7th Sense Creation
- Native name: သတ္တမမြောက်အာရုံ
- Industry: Entertainment
- Founded: 3 April 2017; 8 years ago in Myanmar
- Founders: Khin Thiri Thet Mon; San Ko Ko Tint San; Wai Min Aung; Naing Phyo Kyaw;
- Headquarters: Myanmar
- Website: 7th Sense Creation on Facebook

= 7th Sense Creation =

Burmese filmmaking company

7th Sense Creation (သတ္တမမြောက်အာရုံ) is a major film production and media company in Myanmar. 7th Sense was cofounded by Khin Thiri Thet Mon, the daughter of Myanmar's commander-in-chief Min Aung Hlaing, San Ko Ko Tint San, the son of former sports minister Tint Hsan, Wai Min Aung, and Naing Phyo Kyaw in 2017. The company was registered with Myanmar's Directorate of Investment and Company Administration on 3 April 2017. Between 2017 and 2019, it produced eight motion picture films, including Mone Swel, a blockbuster that won a Myanmar Academy Award. The company has courted scrutiny for its ability to outspend rivals on production budgets and actor salaries.

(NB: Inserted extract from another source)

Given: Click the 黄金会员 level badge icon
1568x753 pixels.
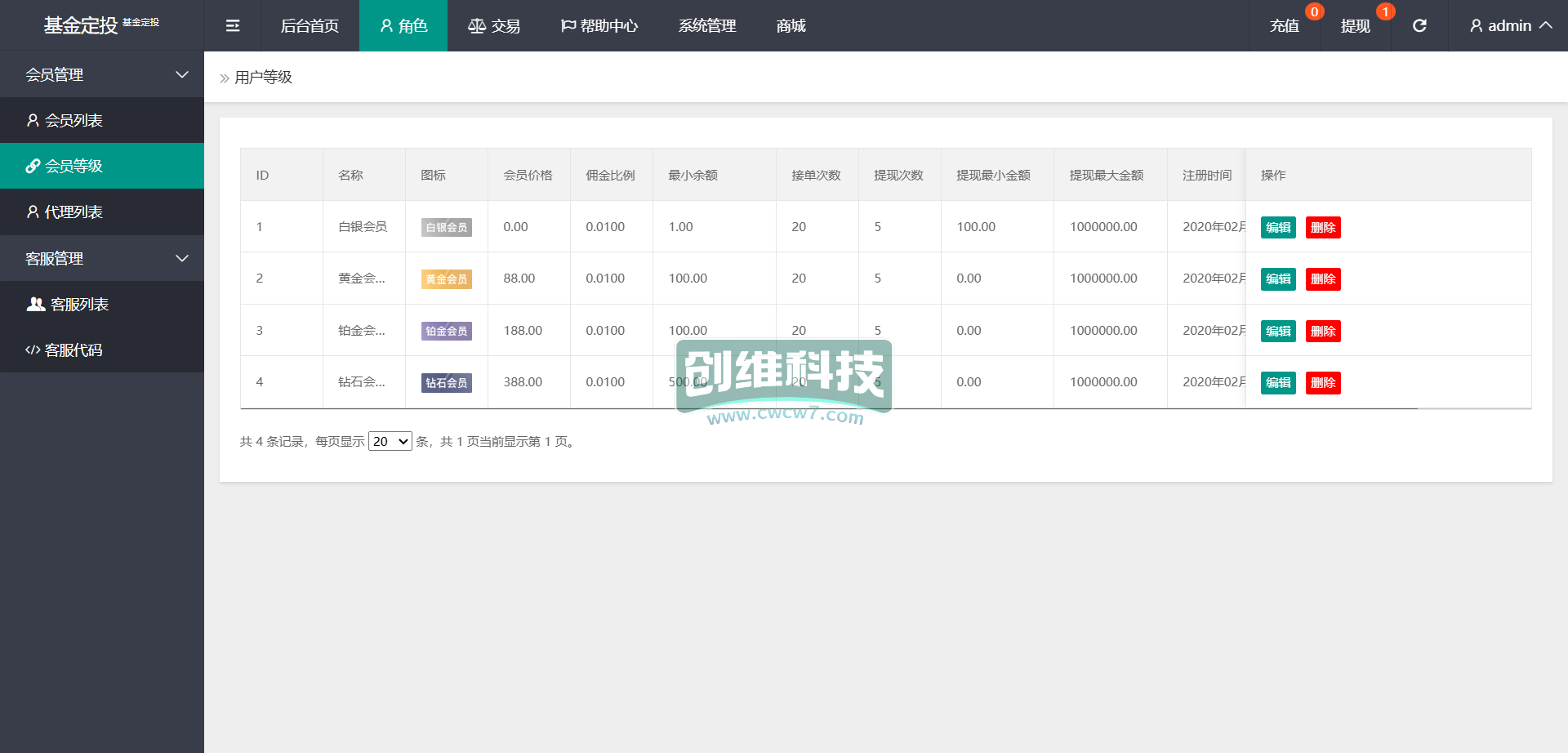Looking at the screenshot, I should click(x=446, y=279).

In July 2019, 7th Sense signed exclusive contracts with five Burmese actors, including Nay Toe and Wutt Hmone Shwe Yi, who are two of Myanmar's biggest movie stars. The American Embassy, Yangon came under media scrutiny in December 2020, for collaborating with 7th Sense Creation as its media partner for a music festival, because Khin Thiri Thet Mon's father Min Aung Hlaing, is technically subject to US economic sanctions.

In the aftermath of the 2021 Myanmar coup d'état, 7th Sense has been the target of a domestic boycott called the "Stop Buying Junta Business", a boycott of military-linked goods and services due to its ties to the Burmese military.

On 10 March 2021, the U.S. government sanctioned 7th Sense Creation and five other companies owned by Khin Thiri Thet Mon and her brother Aung Pyae Sone for having directly benefitted from their father's position and malign influence.

In March 2023, a proxy of 7th Sense Creation, SM Winner Entertainment, was listed on Myanmar's corporate registry.